Stated exercise: In the lines from the first one through the one containing "714). click(x=452, y=476)", replace "Presidential Election" with "General Election" and keep everything else the same. Give back only those lines.

Records for the task:
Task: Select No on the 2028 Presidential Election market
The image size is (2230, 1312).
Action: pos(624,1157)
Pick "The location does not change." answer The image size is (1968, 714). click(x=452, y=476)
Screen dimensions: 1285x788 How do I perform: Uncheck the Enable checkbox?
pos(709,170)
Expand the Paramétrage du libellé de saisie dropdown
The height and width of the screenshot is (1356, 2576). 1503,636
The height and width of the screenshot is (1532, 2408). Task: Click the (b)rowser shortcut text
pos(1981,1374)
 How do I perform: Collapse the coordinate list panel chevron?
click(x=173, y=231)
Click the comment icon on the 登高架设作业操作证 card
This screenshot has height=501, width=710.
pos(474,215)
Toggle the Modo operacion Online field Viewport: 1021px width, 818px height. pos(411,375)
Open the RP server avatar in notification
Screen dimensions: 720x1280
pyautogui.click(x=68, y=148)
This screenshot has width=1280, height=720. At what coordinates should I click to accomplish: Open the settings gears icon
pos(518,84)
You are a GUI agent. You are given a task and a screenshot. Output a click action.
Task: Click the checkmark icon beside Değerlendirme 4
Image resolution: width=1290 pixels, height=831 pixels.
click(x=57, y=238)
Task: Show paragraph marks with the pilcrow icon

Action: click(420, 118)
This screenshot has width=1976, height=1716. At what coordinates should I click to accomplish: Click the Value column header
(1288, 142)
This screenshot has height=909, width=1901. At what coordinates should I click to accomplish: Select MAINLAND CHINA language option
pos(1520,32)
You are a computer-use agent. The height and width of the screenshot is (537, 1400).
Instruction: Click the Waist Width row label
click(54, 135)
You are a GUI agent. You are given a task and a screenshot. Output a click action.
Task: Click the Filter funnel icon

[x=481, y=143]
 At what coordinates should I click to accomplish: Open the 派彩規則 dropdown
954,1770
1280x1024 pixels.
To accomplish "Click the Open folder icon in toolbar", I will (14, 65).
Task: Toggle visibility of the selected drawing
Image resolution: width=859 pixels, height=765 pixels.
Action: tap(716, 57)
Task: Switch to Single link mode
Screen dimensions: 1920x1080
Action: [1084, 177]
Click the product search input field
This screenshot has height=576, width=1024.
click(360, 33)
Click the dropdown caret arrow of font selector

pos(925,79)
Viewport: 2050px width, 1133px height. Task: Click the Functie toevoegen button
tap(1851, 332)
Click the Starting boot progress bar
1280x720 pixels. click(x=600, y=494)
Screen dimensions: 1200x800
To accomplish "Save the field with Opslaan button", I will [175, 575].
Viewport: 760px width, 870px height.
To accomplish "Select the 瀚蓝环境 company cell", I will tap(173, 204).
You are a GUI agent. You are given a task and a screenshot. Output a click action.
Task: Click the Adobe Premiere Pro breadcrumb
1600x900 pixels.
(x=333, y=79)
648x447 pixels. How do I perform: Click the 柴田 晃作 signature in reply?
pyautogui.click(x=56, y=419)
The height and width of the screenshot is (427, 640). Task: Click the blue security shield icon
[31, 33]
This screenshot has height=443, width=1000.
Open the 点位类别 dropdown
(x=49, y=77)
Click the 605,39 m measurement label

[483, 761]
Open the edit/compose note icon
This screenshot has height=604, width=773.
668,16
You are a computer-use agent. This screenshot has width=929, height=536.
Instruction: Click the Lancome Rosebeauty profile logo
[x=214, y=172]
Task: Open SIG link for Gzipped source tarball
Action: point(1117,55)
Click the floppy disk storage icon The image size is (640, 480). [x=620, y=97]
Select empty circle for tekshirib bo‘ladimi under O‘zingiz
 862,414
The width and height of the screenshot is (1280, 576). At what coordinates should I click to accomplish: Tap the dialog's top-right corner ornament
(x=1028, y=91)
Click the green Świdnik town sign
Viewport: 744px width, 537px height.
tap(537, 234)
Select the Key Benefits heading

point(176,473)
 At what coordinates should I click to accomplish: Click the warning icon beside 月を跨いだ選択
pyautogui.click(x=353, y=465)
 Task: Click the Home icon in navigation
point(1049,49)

Response below:
Task: Select No on the 2028 General Election market
The image size is (2230, 1312).
Action: pos(624,1157)
Pick "The location does not change." answer The image size is (1968, 714). click(x=452, y=476)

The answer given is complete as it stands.